::: DOCUMENT EXTRACT :::

George Harrison was undoubtedly a genius songwriter; the things he could do within the confinements of music was a gift, even decades after his sad passing. Whether it was with The Beatles or in his solo career, Harrison showcased his exceptional talent for all to see. But, it wasn’t just music that he excelled at and he was also a comic genius that Phil Collins found out about the hard way.
Harrison famously even had a side-line-career as a producer of comedy films including Monty Python’s The Life of Brian which he also made a beloved cameo in. However, this anecdote courtesy of Phil Collins provides a perfect glimpse into the comedic workings of the former Beatle’s mind. The seed for his prank on the Genesis drummer began back in 1970 when Collins was a teenage session musician who grew up in absolute awe of everything Beatles related. The chance to work with Harrison was one that he couldn’t quite believe. Even though he was a nervous wreck, this opportunity was potentially a life-changing one, and Collins grasped it with both hands.
At the time, Collins was in his former band Flaming Youth and wouldn’t audition to join Genesis until later on in the same year. Speaking to Classic Rock, Collins recalled about how the opportunity to collaborate with Harrison came about: “Our manager got a call from Ringo Starr’s chauffeur, who said they needed a percussionist, and he suggested me. So I went down to Abbey Road, and Harrison was there and Ringo and Billy Preston and Klaus Voormann and Phil Spector, and we started routing the song,” Collins stated.
Harrison was recording his debut solo album; All Things Must Pass. The record is the guitarist breaking free from the system that saw his work submitted through a Beatles shaped filter and is a liberating listen from start to finish.

::: GIVEN INFORMATION :::

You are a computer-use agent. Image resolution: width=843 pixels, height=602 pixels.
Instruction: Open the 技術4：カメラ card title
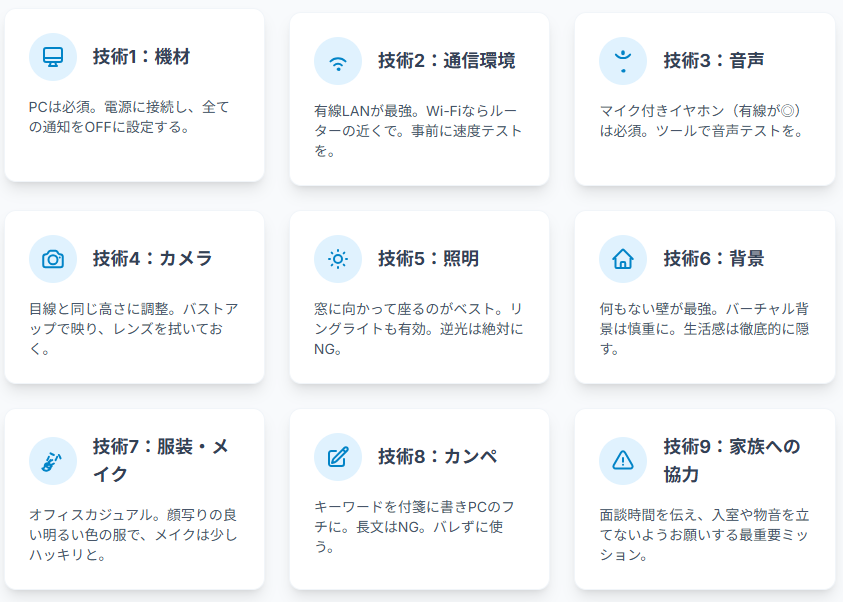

:::

• [ASSIGNMENT A]
Answer these questions about the George Harrison article:
(i) Which band was Phil Collins in when the chance to work with Harrison came up?
(ii) Which comedy film did Harrison produce and also appear in?
(iii) What album was Harrison recording at the time?
• [ASSIGNMENT B]
Carry on the George Harrison article from the point where it stops.

• [RESPONSE BOX A]
(i) Flaming Youth
(ii) Monty Python's The Life of Brian
(iii) All Things Must Pass

• [RESPONSE BOX B]
Collins continued: “No one told me what to play, and every time they started the song, Phil Spector would say, ‘Let’s hear guitar and drums,’ or ‘Let’s hear bass and drums.’ I’m not a conga player, so my hands are starting to bleed. And I’m cadging cigarettes off Ringo – I don’t even smoke, I just felt nervous. Anyway, after about two hours of this, Phil Spector says, ‘Okay congas, you play this time.’ And I’d had my mic off, so everybody laughed, but my hands were shot.
“After that they all disappeared – someone said they were watching TV or something – and I was told I could go. A few months later, I buy the album from my local record shop, look at the sleeve notes, and I’m not there. And I’m thinking, ‘There must be some mistake!’ But it’s a different version of the song, and I’m not on it,” he added.
However, that’s just the start of this story. Once Collins would become a world-famous star in his own right, he and Harrison were back in contact, which is where this story begins to get truly remarkable. “Cut to years later,” Collins added. “I bought [former F1 driver] Jackie Stewart’s house. Harrison was a friend of Jackie’s, and Jackie told me George was remixing All Things Must Pass.
“He said, ‘You were on it, weren’t you?’ And I said, ‘Well I was there.’ Two days later a tape’s delivered from George Harrison with a note saying: ‘Could this be you? Suddenly the congas come in – too loud and just awful. At the end of the tape you hear George Harrison saying, ‘Hey, Phil, can we try another without the conga player?’
“So now I know, they didn’t go off to watch TV, they went somewhere and said, ‘Get rid of him,’ cos I was playing so badly. Then Jackie rings and says, ‘I’ve got someone here to speak to you,’ and puts George on and he says, ‘Did you get the tape?’ and I said, ‘I now realise I was fired by a Beatle.’ He says, ‘Don’t worry, it was a piss-take. I got Ray Cooper to play really badly, and we dubbed it on. Thought you’d like it!’ I said, ‘You fucking bastard!'”, Collins then reminisced in hindsight, “It was lovely, wasn’t it?”
Yes, George Harrison went out of his way to pay a whole band to spend a day in the studio with him just so he could pull a joke on Phil Collins. His commitment to this prank shows precisely the character that Harrison was and provides a beautiful snapshot into what he was like behind the curtain.
Although, Collins missed out on getting to say that he played on All Things Must Pass, the dedication to the cause that Harrison showed in making those tapes more than makes up for getting cut from the album.